Workshop on June Friday 21st in Utrecht: Custom Form Controls with Web Components by Peter Kröner

Web Components promise universally applicable frontend components, but fulfilling this promise can sometimes be quite challenging – especially when it comes to forms! The CSS and functional encapsulation of Shadow DOM is both a blessing and a curse, API design is everything but straightforward, and many design questions and accessibility concerns surrounding custom form controls are far from resolved. But that's exactly what this workshop is for!
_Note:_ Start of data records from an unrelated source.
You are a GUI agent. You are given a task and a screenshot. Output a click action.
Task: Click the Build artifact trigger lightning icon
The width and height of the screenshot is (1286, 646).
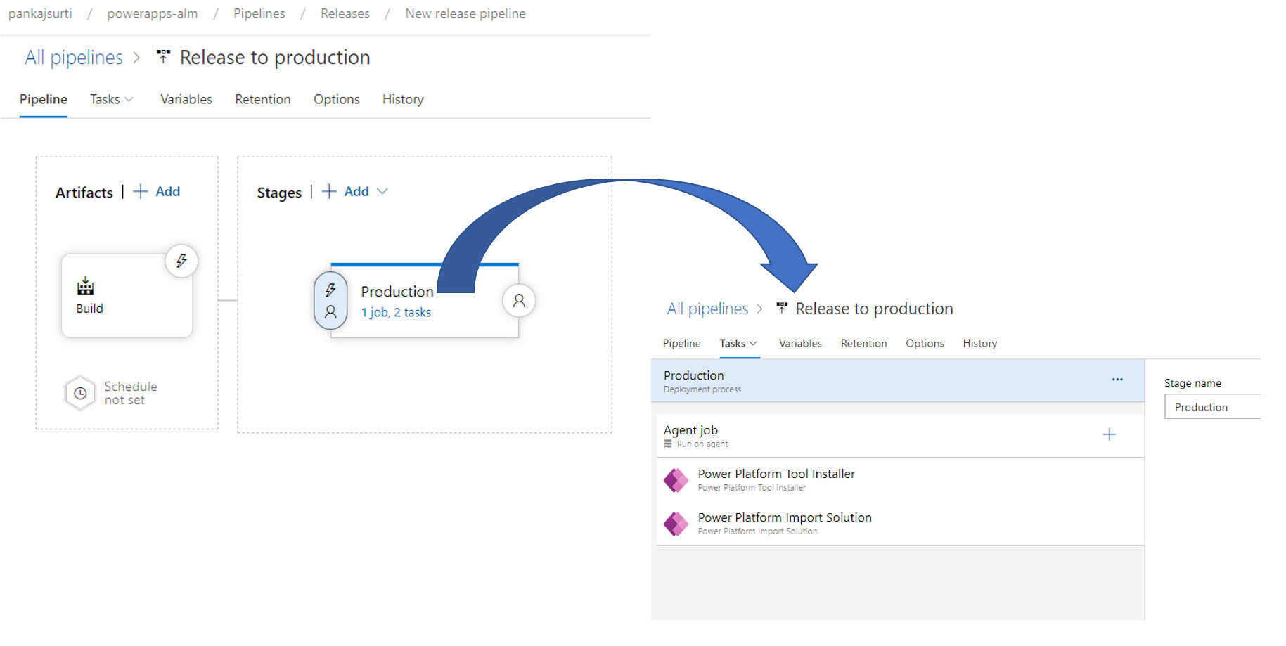click(181, 261)
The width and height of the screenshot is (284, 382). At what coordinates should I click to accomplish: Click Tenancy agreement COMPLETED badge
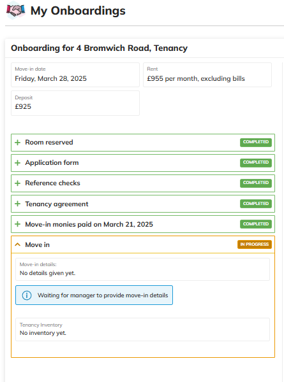256,204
We tackle the problems of Web Components with a particular focus on forms and aim to write the best possible custom form controls with minimal code and dependencies. The workshop covers not only the fundamental APIs and web standards for form-associated custom elements but also discusses design issues, examines approaches for the use of form controls in pattern libraries, and presents a scalable architecture for custom form controls based on nested forms. The workshop also provides participants with an extensive hands-on section, giving them plenty of opportunities to gain their own experience with custom form controls.

Who the workshop is for

If you are a front-end developer who values web standards more than frameworks and would like to learn more about the patterns and challenges behind form-associated custom elements, this is for you. The workshop is focused heavily on the inner workings of web components, form controls, and associated web standards. Its goal is to enable you to develop better, more complete, more standards-aware web components in general and form-associated custom elements in particular - no matter your tech stack or choice of framework.

To get the most out of this workshop, you should already know your way around basic frontend technologies (HTML, CSS, modern JavaScript) and web components. You should also have some experience handling forms and form controls on the web.
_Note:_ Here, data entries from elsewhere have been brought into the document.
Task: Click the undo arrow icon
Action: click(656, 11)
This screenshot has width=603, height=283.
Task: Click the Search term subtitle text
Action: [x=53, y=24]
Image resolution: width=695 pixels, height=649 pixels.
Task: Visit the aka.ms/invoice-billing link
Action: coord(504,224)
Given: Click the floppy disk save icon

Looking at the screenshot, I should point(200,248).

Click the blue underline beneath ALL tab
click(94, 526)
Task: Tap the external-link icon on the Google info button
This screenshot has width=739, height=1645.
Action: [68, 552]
The workshop is mostly about the technical side of integrating form-associated elements with existing web standards, not about the UI and UX of custom form controls.

What you'll learn

Why to bother with (vanilla) form controls

Developing form-associated custom elements is hard, but worth it: web components can (if built properly) be truly universal building blocks for your next web project. We take a short detour into the theory behind vanilla Web Components, figure out how they relate to framework-based components, and how we should think about dependencies when building web components.

APIs for form-associated (custom) elements

If you set out to build custom form controls, there is no way around Shadow DOM, ElementInternals and several APIs specific to form-associated (custom) elements. We take a deep dive into the web standards to figure out all the bits and pieces that need to be assembled for proper custom form-associated elements.

Patterns for developing custom form controls

Putting our knowledge about form-associated custom elements into practice requires some sort of architecture for custom form controls. This workshop presents a data-handling pattern based on nested forms in shadow DOM that can be combined with several different templating mechanisms. We will also touch on different approaches to code reuse when developing custom form controls.

Way more details about several web standards surrounding form controls

Web Components in general and form-associated custom elements in particular touch just about every aspect of frontend development, which is why this workshop will also need to be about almost everything. We will need to combine information on obsure details about HTML's handling of forms with the latest JavaScript APIs and our ability to juggle CSS and Shadow Roots to become experts on form-associated custom elements - so this is what we will do!

What you'll need

This workshop will include many practical sessions for which you will need:

About Peter Kröner

As a web platform expert and author Peter Kröner explores the future of web standards. His findings on HTML, CSS, and new JavaScript standards are shared through books, blog posts, his podcast "Working Draft", but also in seminars, workshops, and lectures. In his former life, Peter worked as a freelance web designer and front-end developer.